ECLI:NL:OGAACMB:2017:56

Gerecht in Ambtenarenzaken van Aruba, Curaçao, Sint Maarten en van Bonaire, Sint Eustatius en Saba

Datum uitspraak
14 juli 2017
Publicatiedatum
24 juli 2017
Zaaknummer
GAZ 30/2014
Instantie
Gerecht in Ambtenarenzaken van Aruba, Curaçao, Sint Maarten en van Bonaire, Sint Eustatius en Saba
Type
Uitspraak
Rechtsgebied
Bestuursrecht; Ambtenarenrecht
Procedures
  • Eerste aanleg - enkelvoudig
Vindplaatsen
  • Rechtspraak.nl
AI samenvatting door LexboostAutomatisch gegenereerd

Disciplinaire straf voor politieambtenaar wegens plichtsverzuim en geweld tijdens aanhouding

In deze zaak heeft het Gerecht in Ambtenarenzaken van Sint Eustatius uitspraak gedaan over een geschil tussen een politieambtenaar, klager, en de Minister van Binnenlandse Zaken en Koninkrijksrelaties, verweerder. Klager, werkzaam bij het Korps Politie BES, werd op 24 juni 2014 disciplinair gestraft met een terugzetting in salaris wegens plichtsverzuim. Dit plichtsverzuim was gerelateerd aan een incident op 9 augustus 2013, waarbij klager een man, de heer K, aanhield in een supermarkt op Saba. Klager had de heer K aangesproken op zijn gedrag, maar de heer K had geen gehoor gegeven aan het verzoek om zich aan te kleden. Klager maakte een proces-verbaal op, maar de heer K diende later een klacht in tegen klager, wat leidde tot een strafrechtelijk onderzoek. Het Openbaar Ministerie besloot klager voorwaardelijk niet te vervolgen, maar de Minister legde toch een disciplinaire straf op.

Tijdens de mondelinge behandeling op 23 mei 2017 betwistte klager de beschuldigingen en stelde dat de opgelegde straf disproportioneel was.

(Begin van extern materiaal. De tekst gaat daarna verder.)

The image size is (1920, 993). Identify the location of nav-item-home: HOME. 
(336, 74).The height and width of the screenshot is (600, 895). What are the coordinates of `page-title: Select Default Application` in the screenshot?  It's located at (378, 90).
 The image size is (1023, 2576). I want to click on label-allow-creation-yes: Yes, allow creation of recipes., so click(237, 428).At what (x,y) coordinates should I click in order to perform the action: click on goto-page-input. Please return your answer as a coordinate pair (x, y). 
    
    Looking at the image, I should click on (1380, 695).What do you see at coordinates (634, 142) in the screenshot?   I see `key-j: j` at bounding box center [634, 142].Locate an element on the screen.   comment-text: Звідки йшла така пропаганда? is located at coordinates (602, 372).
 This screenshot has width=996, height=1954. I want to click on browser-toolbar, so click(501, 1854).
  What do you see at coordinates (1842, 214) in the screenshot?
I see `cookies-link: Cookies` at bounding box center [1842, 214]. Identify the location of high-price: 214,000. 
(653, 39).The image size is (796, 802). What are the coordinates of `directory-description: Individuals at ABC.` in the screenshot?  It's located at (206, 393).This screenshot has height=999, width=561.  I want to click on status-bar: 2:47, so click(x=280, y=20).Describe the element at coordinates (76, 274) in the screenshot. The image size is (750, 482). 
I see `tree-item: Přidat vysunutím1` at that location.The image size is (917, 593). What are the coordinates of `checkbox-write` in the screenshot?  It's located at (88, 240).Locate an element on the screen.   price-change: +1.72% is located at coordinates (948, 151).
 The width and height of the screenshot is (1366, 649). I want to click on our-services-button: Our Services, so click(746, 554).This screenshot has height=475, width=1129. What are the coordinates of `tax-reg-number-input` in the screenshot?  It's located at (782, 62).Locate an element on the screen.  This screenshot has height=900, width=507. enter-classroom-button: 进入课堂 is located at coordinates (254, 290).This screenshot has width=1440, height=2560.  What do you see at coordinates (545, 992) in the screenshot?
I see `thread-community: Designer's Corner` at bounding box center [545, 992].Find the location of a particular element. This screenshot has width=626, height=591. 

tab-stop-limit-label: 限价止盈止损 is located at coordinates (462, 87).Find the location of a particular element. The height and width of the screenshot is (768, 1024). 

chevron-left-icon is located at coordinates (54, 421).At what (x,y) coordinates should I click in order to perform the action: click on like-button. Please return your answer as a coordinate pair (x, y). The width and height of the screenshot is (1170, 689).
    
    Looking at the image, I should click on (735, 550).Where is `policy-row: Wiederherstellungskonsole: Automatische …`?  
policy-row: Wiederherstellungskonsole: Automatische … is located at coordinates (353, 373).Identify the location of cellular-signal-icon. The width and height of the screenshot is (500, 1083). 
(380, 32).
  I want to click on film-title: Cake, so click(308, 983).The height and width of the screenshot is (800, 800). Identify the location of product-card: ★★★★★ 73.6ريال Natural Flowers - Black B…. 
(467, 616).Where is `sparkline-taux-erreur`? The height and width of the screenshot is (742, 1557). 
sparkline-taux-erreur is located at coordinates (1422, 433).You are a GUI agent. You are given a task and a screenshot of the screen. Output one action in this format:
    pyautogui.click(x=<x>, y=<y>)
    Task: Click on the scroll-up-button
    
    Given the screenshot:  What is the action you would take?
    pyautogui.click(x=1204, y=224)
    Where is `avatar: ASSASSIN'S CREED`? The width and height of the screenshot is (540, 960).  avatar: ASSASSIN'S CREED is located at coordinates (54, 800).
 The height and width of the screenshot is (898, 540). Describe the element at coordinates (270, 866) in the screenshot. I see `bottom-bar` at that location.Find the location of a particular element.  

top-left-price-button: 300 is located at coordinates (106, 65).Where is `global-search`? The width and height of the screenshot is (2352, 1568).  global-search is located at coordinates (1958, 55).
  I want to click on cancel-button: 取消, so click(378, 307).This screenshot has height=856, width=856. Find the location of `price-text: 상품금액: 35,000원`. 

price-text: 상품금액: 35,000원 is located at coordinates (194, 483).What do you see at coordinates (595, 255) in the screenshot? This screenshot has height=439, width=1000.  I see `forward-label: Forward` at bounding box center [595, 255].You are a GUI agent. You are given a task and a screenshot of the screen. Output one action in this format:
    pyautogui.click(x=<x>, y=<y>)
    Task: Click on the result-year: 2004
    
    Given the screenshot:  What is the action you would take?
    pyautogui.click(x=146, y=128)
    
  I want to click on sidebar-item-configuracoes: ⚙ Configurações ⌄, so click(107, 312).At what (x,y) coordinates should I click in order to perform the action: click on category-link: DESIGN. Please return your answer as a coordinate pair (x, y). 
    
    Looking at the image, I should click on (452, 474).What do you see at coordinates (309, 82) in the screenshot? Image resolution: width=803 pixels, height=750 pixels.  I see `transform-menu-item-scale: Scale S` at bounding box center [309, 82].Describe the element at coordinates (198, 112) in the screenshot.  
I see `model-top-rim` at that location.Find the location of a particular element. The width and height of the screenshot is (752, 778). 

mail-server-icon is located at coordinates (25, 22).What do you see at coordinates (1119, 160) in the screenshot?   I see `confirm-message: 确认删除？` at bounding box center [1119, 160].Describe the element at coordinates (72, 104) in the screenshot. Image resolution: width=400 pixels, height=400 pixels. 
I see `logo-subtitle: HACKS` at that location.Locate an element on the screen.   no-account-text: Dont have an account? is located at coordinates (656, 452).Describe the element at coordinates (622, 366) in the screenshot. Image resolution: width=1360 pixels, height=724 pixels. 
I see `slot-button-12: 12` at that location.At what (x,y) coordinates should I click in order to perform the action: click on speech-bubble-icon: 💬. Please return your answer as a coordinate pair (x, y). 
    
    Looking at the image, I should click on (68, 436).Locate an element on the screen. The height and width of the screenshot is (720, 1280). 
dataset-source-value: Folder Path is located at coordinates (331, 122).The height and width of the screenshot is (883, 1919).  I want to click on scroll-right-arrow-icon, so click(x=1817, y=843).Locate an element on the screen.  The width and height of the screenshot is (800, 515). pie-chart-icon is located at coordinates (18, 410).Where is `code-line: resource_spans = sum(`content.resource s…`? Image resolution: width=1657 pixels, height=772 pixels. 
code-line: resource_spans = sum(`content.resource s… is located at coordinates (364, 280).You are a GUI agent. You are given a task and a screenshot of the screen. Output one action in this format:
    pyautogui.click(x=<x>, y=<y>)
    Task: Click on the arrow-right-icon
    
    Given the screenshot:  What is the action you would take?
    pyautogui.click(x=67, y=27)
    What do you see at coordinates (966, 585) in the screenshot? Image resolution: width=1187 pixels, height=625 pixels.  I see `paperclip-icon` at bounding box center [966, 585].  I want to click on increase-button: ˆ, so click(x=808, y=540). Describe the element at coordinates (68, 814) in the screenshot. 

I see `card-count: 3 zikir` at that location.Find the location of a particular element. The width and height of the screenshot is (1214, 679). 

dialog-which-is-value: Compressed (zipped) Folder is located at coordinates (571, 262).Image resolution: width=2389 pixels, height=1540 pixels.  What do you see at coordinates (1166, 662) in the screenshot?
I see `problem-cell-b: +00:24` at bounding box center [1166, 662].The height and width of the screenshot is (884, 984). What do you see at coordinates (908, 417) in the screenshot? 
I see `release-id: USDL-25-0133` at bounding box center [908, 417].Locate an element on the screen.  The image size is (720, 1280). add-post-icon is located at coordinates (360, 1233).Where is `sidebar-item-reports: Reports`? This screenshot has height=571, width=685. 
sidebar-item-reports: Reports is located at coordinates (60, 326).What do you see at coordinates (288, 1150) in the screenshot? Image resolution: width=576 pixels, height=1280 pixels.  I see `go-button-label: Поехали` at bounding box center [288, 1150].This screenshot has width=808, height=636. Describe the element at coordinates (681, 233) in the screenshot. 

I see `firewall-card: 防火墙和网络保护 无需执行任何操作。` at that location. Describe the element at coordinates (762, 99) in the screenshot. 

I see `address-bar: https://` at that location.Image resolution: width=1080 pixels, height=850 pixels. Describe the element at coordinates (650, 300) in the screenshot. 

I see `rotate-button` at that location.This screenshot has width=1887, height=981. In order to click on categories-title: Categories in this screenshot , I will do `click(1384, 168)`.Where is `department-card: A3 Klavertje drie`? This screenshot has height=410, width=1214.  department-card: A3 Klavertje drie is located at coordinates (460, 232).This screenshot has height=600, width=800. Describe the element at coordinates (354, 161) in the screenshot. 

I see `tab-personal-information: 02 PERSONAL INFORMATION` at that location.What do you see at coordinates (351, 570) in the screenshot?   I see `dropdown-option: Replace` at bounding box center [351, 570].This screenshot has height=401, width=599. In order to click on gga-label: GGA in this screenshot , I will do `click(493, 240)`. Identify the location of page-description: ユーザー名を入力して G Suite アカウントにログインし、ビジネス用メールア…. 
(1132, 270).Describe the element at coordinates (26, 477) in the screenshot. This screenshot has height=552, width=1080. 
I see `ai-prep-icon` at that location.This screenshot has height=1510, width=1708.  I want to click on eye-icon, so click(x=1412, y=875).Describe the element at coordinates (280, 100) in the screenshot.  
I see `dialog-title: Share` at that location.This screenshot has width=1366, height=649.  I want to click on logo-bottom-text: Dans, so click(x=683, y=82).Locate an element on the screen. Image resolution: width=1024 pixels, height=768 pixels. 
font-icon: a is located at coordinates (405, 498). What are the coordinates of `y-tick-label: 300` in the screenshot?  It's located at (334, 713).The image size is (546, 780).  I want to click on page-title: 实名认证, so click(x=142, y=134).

Verweerder daarentegen stelde dat klager zich schuldig had gemaakt aan mishandeling en disproportioneel geweld bij de aanhouding. Het Gerecht oordeelde dat verweerder terecht het gedrag van klager als ernstig plichtsverzuim had gekwalificeerd, en dat de opgelegde straf evenredig was aan de ernst van het gepleegde plichtsverzuim. Het Gerecht concludeerde dat het beroep van klager ongegrond was en dat het bestreden besluit in stand kon blijven.

Uitspraak

Zaaknummer: GAZ 30/2014
Datum: 14 juli 2017
Uitspraaknr.
GERECHT IN AMBTENARENZAKEN VAN BONAIRE, SINT EUSTATIUS EN SABA
zittingsplaats Sint Eustatius
UITSPRAAK
In het geding van:
X,
wonende in Sint Eustatius,
klager,
gemachtigde: mr. J.J. Rogers
en:
DE MINISTER VAN BINNENLANDSE ZAKEN EN KONINKRIJKSRELATIES,
verweerder,
gemachtigde: mr. S.C. van Lint.

1.Aanduiding bestreden besluit

Het besluit van 24 juni 2014 waarbij verweerder heeft besloten aan klager wegens plichtsverzuim de disciplinaire straf op te leggen van het twee treden terugzetten in salaris.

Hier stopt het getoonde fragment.